# START OF Exercise inputs

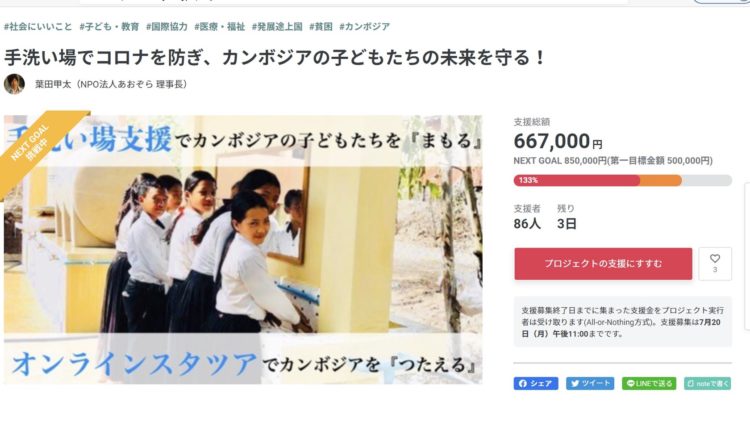
Task: Open the #医療・福祉 hashtag
Action: 220,27
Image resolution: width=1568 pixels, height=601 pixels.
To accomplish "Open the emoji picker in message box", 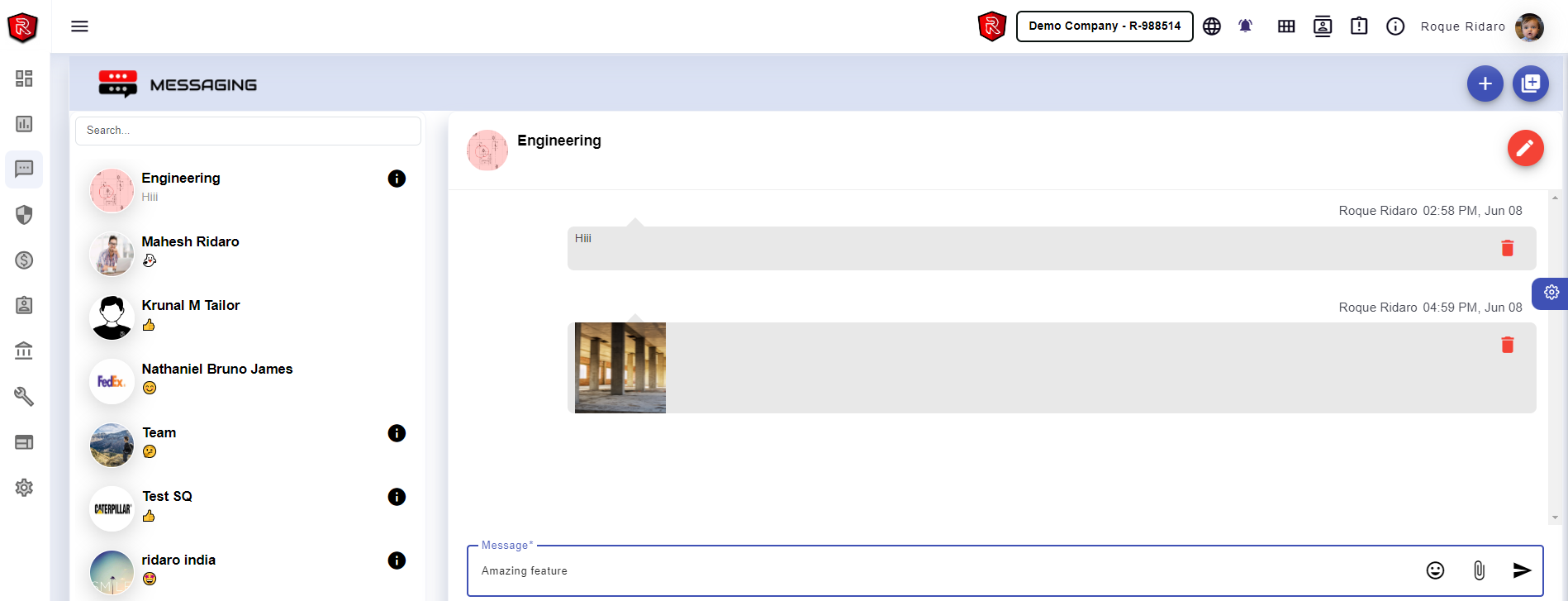I will 1435,570.
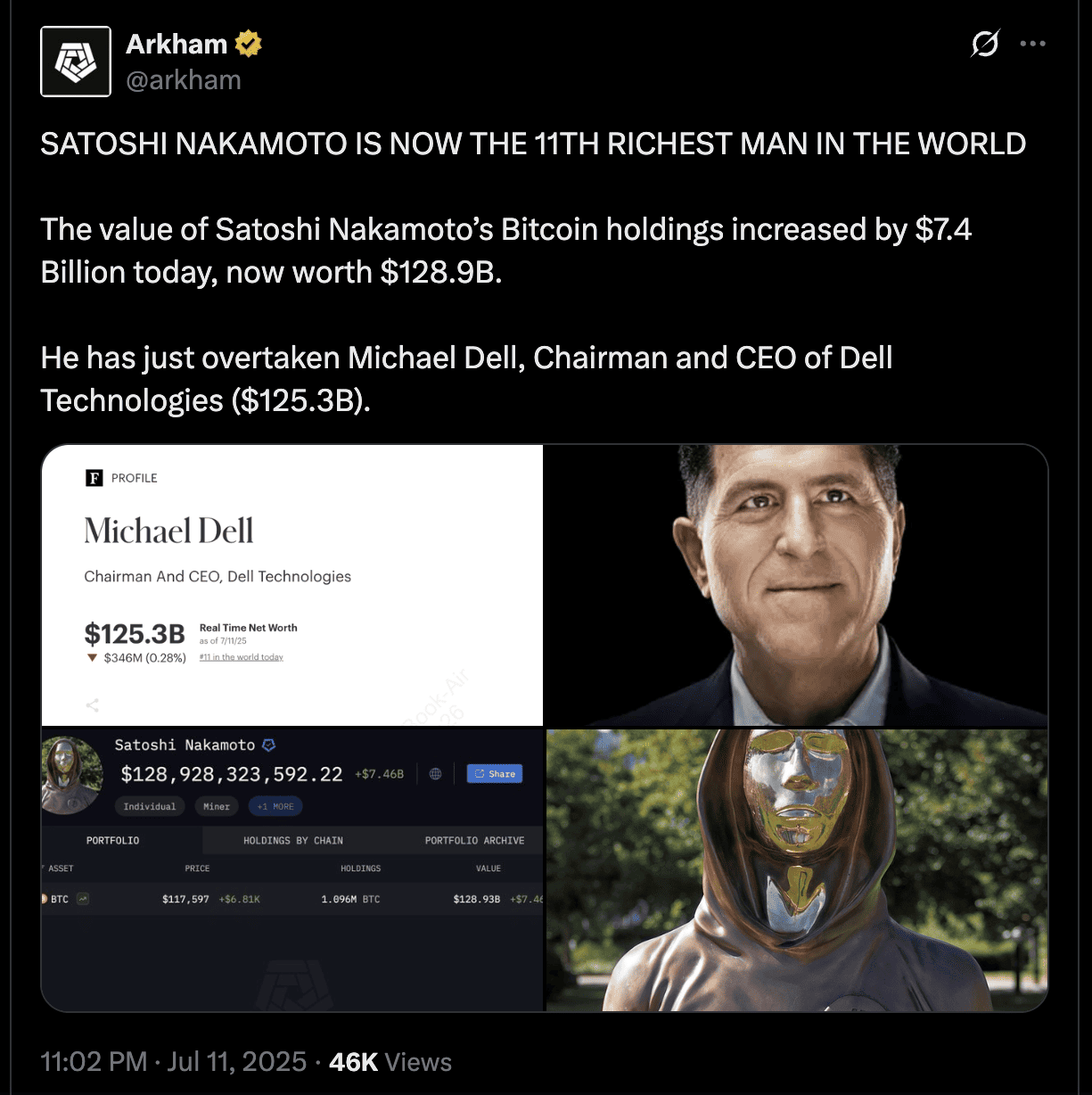The width and height of the screenshot is (1092, 1095).
Task: Open the '...' more options menu
Action: [x=1033, y=43]
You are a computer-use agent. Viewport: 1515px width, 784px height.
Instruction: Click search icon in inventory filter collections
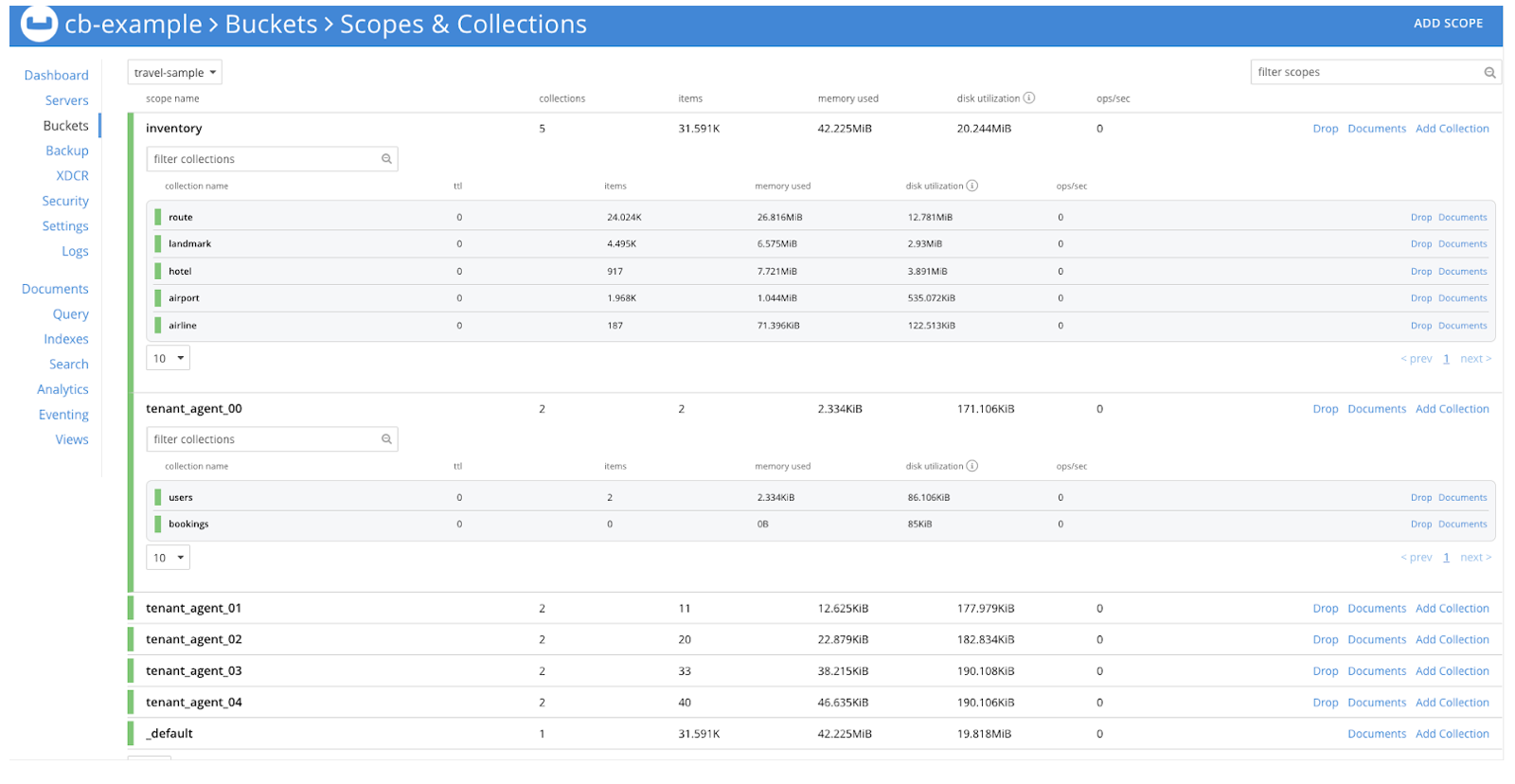386,159
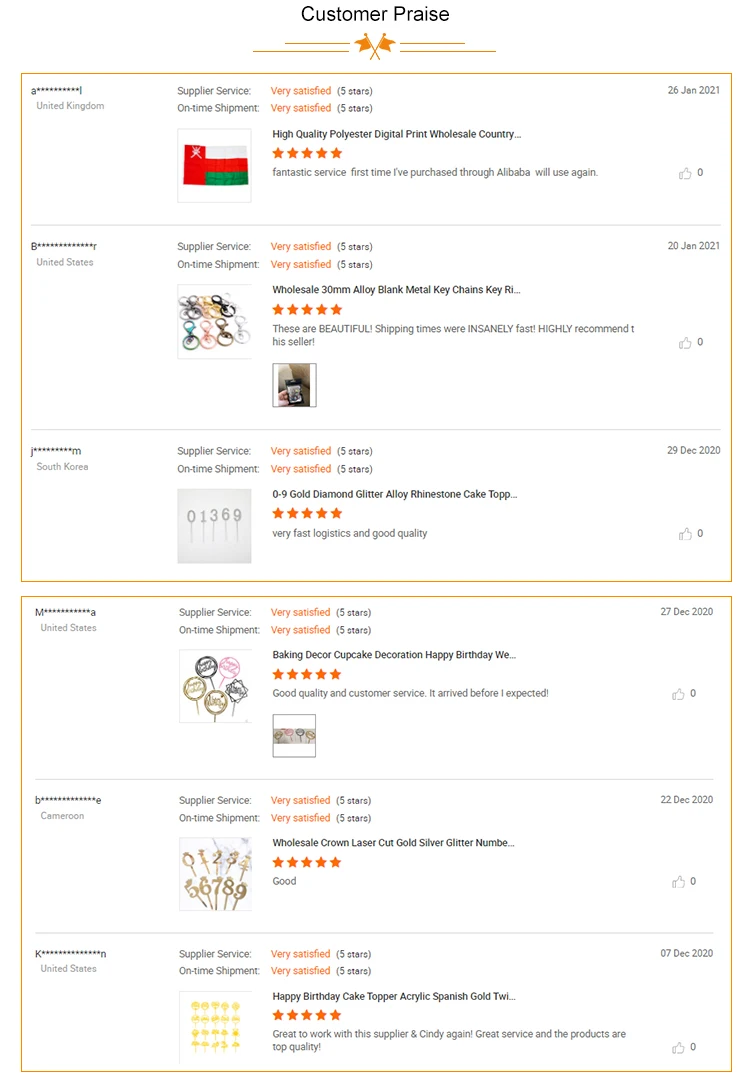Image resolution: width=750 pixels, height=1082 pixels.
Task: View the gold number cake topper thumbnail
Action: [214, 525]
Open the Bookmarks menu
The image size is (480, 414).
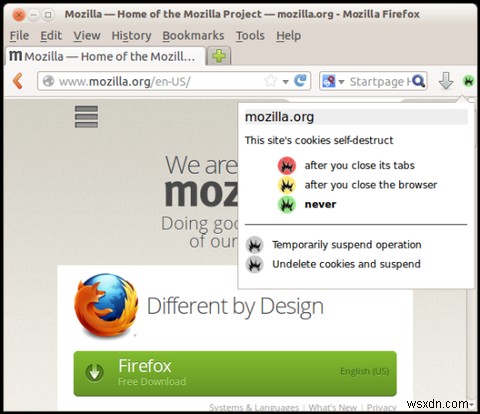point(193,36)
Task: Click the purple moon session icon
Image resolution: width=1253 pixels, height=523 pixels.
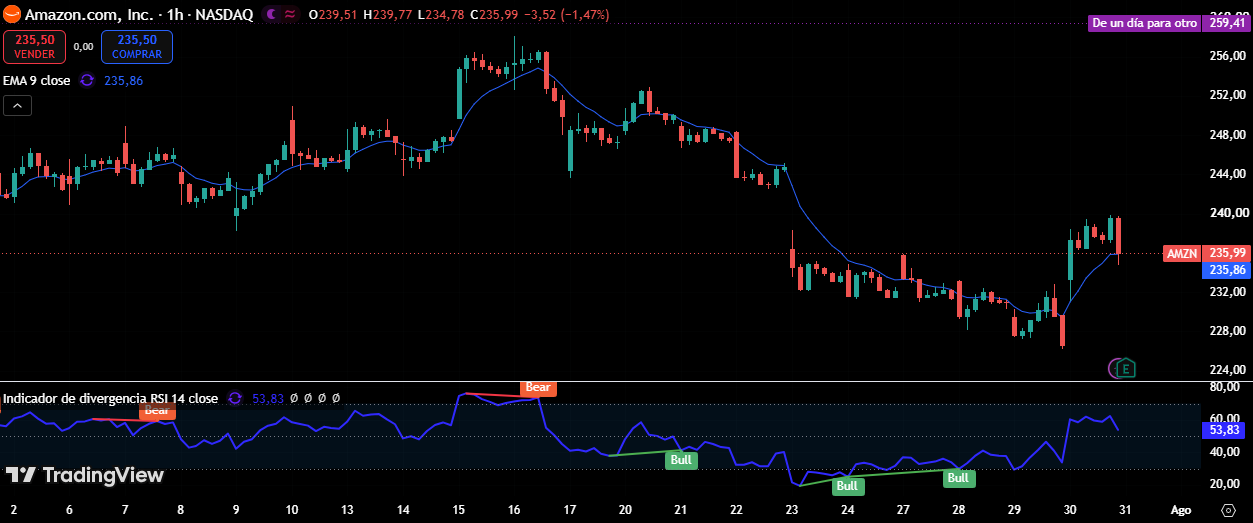Action: tap(271, 15)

# END OF Exercise inputs

▶ _Task objective_: Format everything from the line containing "Task: Click the purple moon session icon" down to the end of the records as a numbered list, skipping blank lines and leaving out the pictures.

▶ _The response_:
1. Task: Click the purple moon session icon
2. Image resolution: width=1253 pixels, height=523 pixels.
3. Action: tap(271, 15)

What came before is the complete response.